Subnetting Speed Practice #3: Answers
This post makes no sense without reading this post first. The earlier post lists 5 subnetting problems, and tells you to time yourself. The answers are below the fold in this post. Don’t look til you try it for yourself! Post questions if you have them.
1) 9.200.200.200/15
2) 100.100.100.100/19
3) 151.151.151.151/23
4) 201.201.201.201/27
5) 223.223.221.221/30
Problem | Network Bits | Subnet Bits | Host Bits | # Hosts |
1 |
8 |
7 |
17 |
131,070 |
2 |
8 |
11 |
13 |
8190 |
3 |
16 |
7 |
9 |
510 |
4 |
24 |
3 |
5 |
30 |
5 |
24 |
6 |
2 |
2 |
The following table lists the subnet ID and subnet broadcast address.
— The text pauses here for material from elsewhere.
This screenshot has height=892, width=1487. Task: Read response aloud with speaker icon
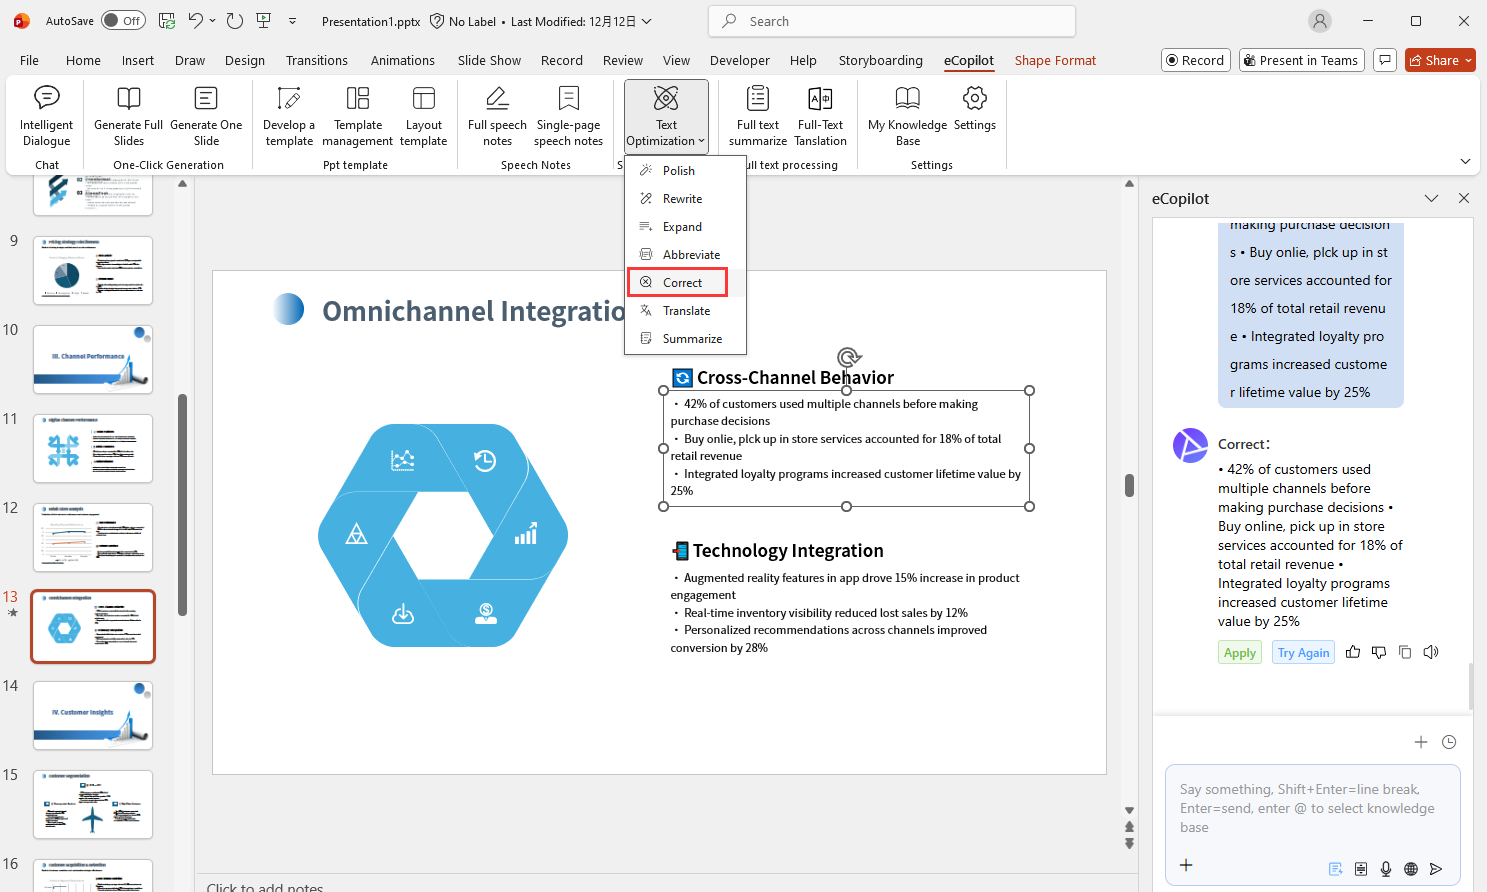point(1431,652)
It does not list the range of addresses; the range of usable addresses is simply the range of numbers between the subnet ID and subnet broadcast address.
Problem | Subnet ID | Broadcast Address |
1 |
9.200.0.0 |
9.201.255.255 |
2 |
100.100.96.0 |
100.100.127.255 |
3 |
151.151.150.0 |
151.151.151.255 |
4 |
201.201.201.192 |
201.201.201.223 |
5 |
223.223.221.220 |
223.223.221.223 |
6 minutes for all 5. On average I find it takes me about a minutes if there’s an “interesting” octet. 45s otherwise. Thanks for posting these practice drills and questions – they are helpful in prepping for the CCENT.
You’re welcome, Gavin! Keep up the practice – even a 25% reduction in time required is a big help on exam day.
There is a mistake in the answer on Problem 2’s Network bit and Subnet bit – it’s class B network.